Problem description:
Reproduce the entries below, starting at the line that contains "Given: Click 저장 후 계속 등록 button" and stopping after the line that contains "point(165,340)". Leave the pictures out of your answer.

┄┄┄┄┄┄┄┄┄┄

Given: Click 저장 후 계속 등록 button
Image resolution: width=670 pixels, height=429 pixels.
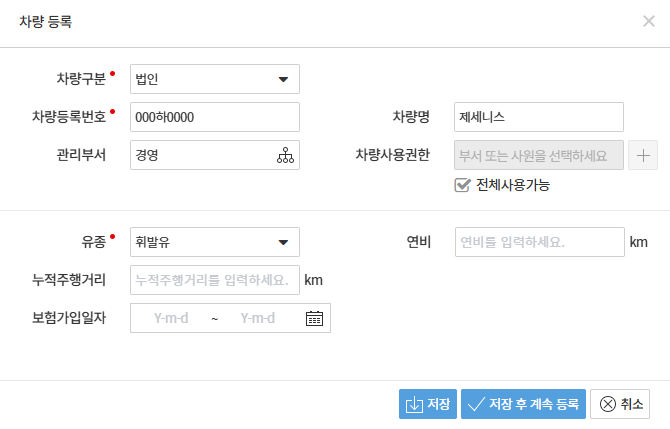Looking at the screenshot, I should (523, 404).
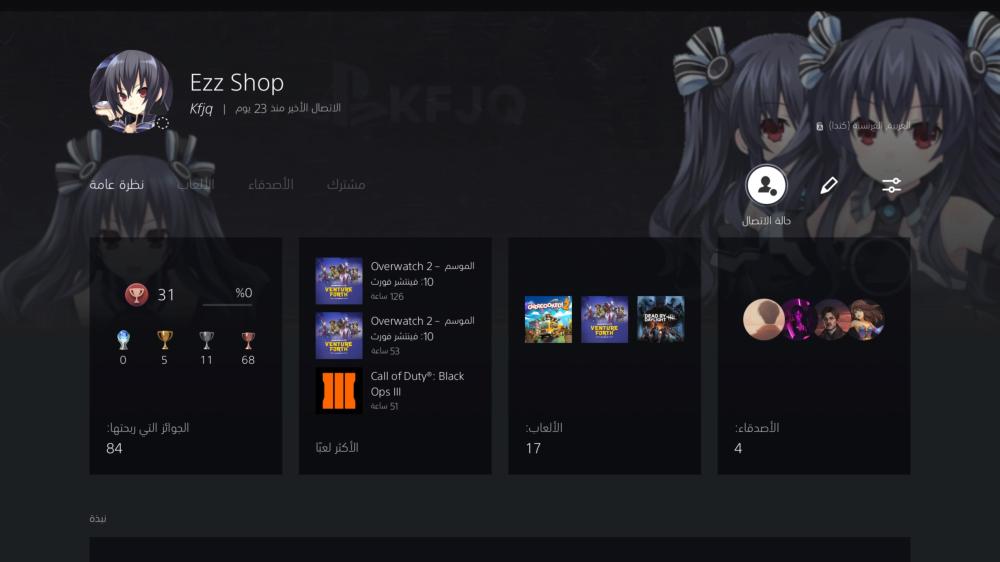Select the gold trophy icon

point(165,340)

┄┄┄┄┄┄┄┄┄┄

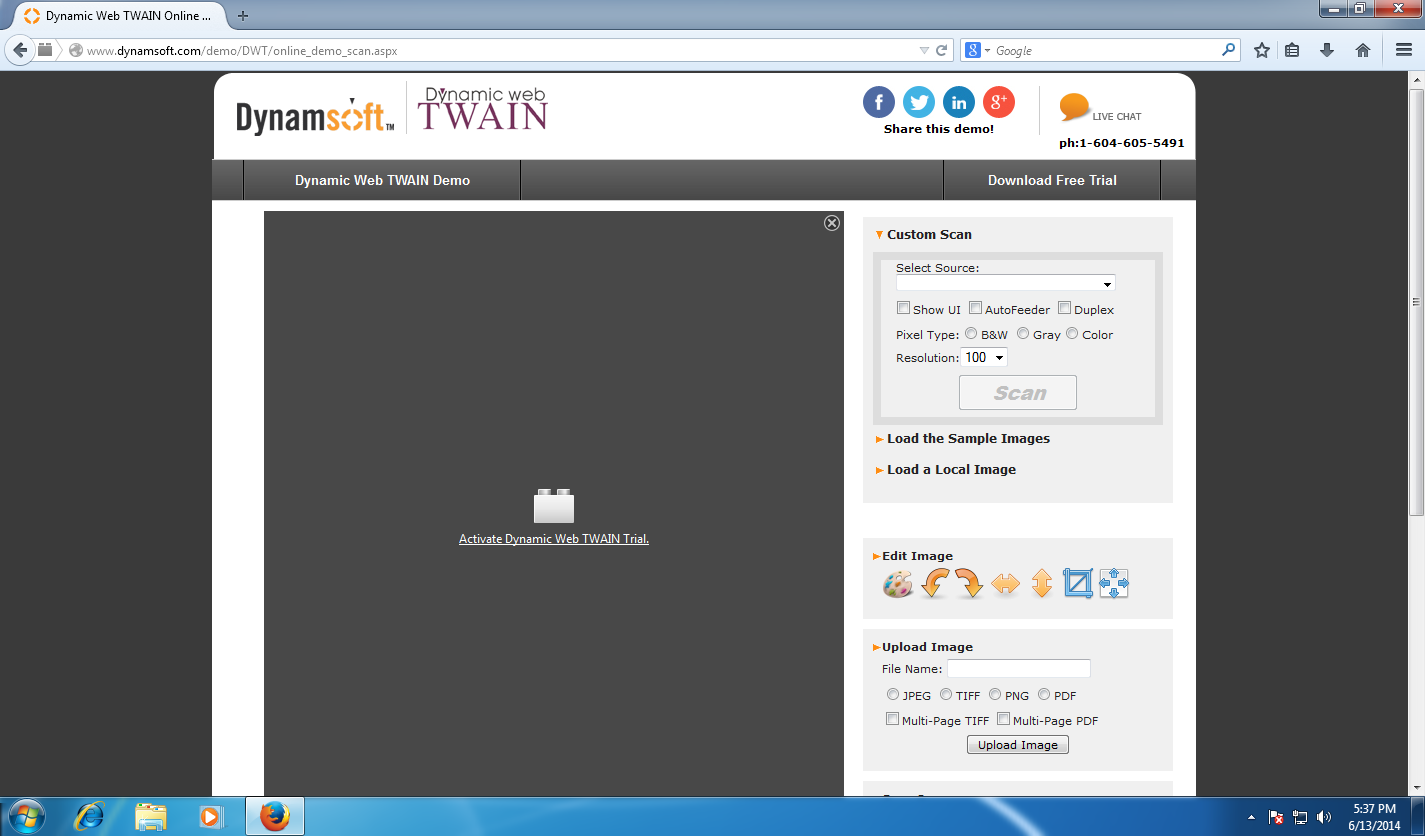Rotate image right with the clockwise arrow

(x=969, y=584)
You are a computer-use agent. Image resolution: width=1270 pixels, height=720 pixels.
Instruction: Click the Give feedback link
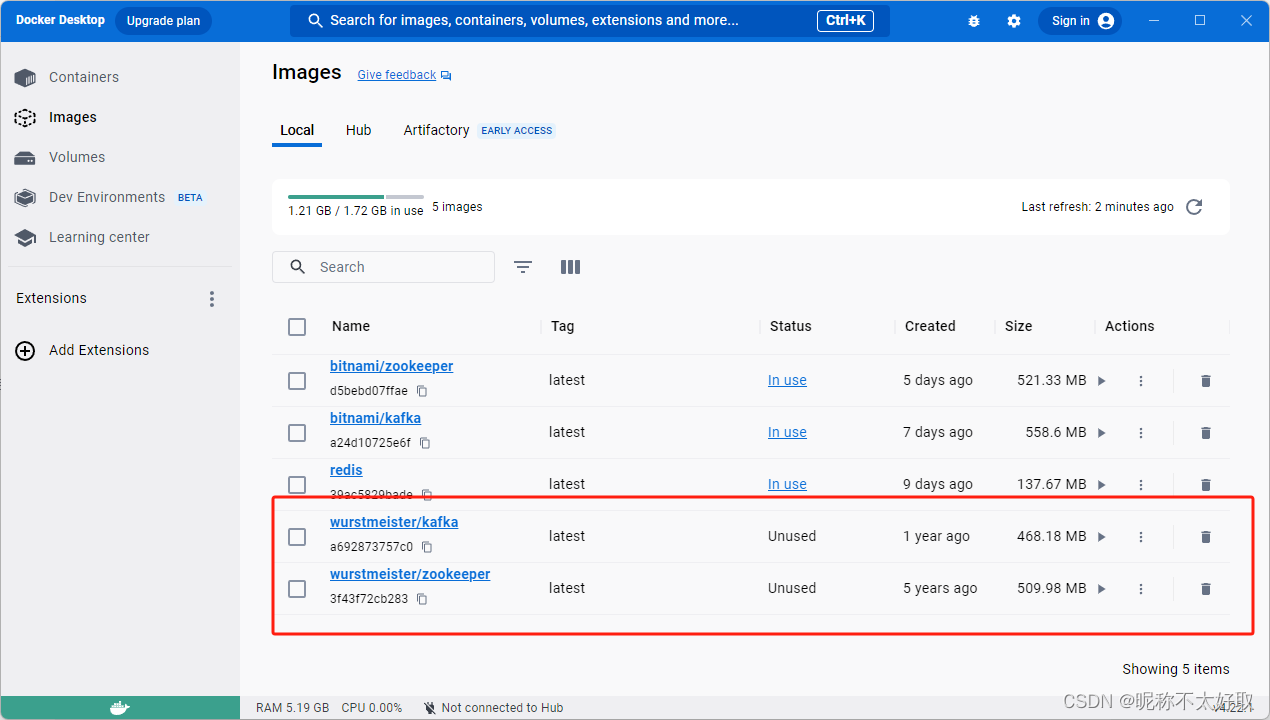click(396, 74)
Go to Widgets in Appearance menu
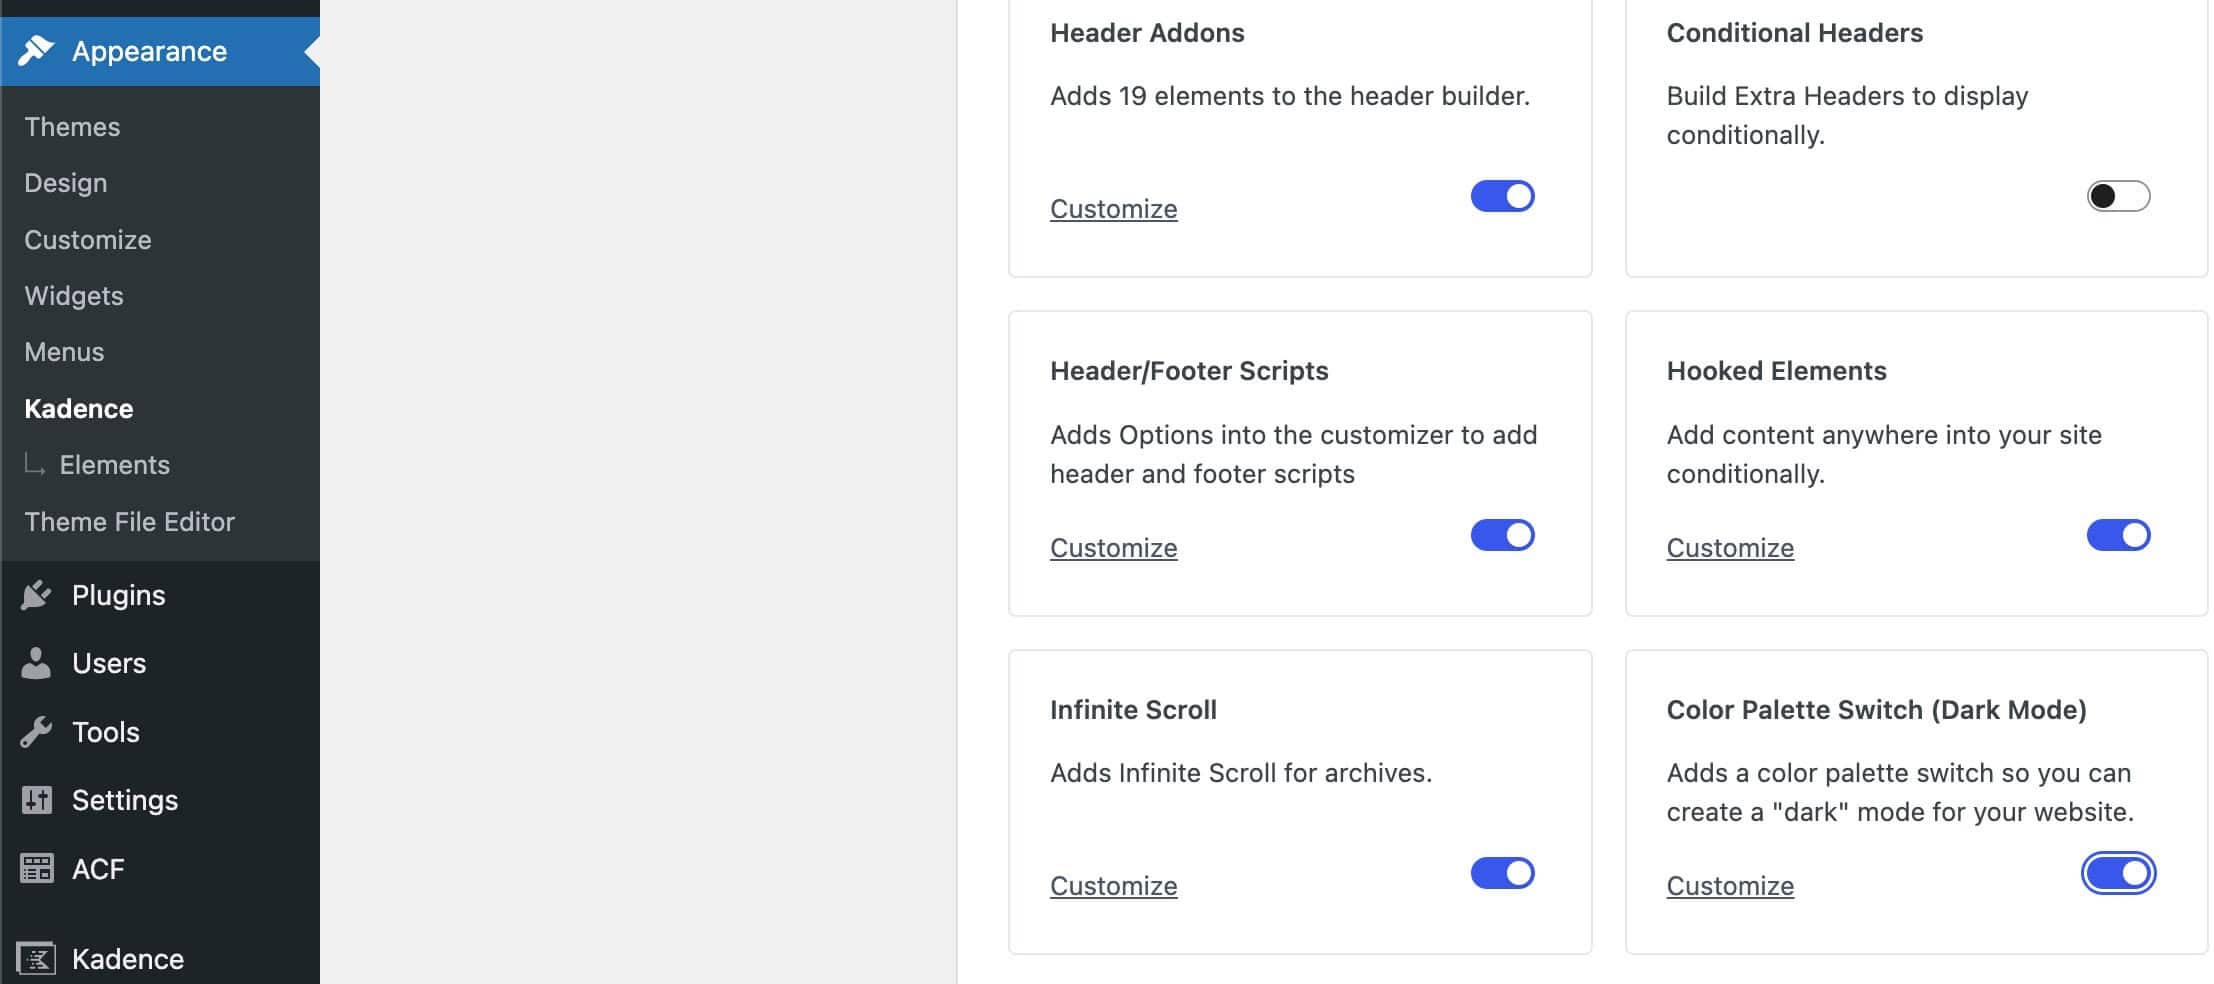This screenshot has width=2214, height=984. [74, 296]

┄┄┄┄┄┄┄┄┄┄

Response to the exercise:
Given: Click 저장 후 계속 등록 button
Image resolution: width=670 pixels, height=429 pixels.
Looking at the screenshot, I should (523, 404).
Select the gold trophy icon

point(165,340)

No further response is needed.